Exercise
The answer must reproduce all of the data below exactly and contain no images.

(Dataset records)
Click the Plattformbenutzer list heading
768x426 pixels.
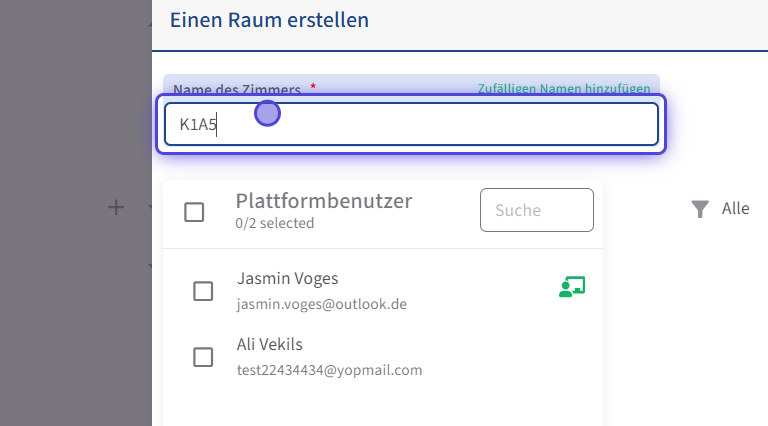click(324, 201)
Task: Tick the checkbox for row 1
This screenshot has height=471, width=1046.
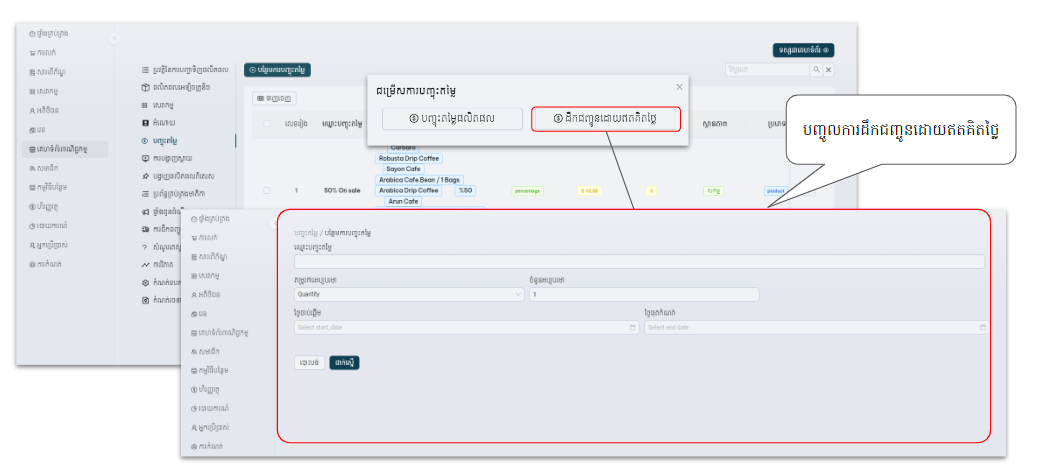Action: [266, 189]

Exercise result
Click the Plattformbenutzer list heading
768x426 pixels.
click(324, 201)
Task: Tick the checkbox for row 1
This screenshot has height=471, width=1046.
Action: [266, 189]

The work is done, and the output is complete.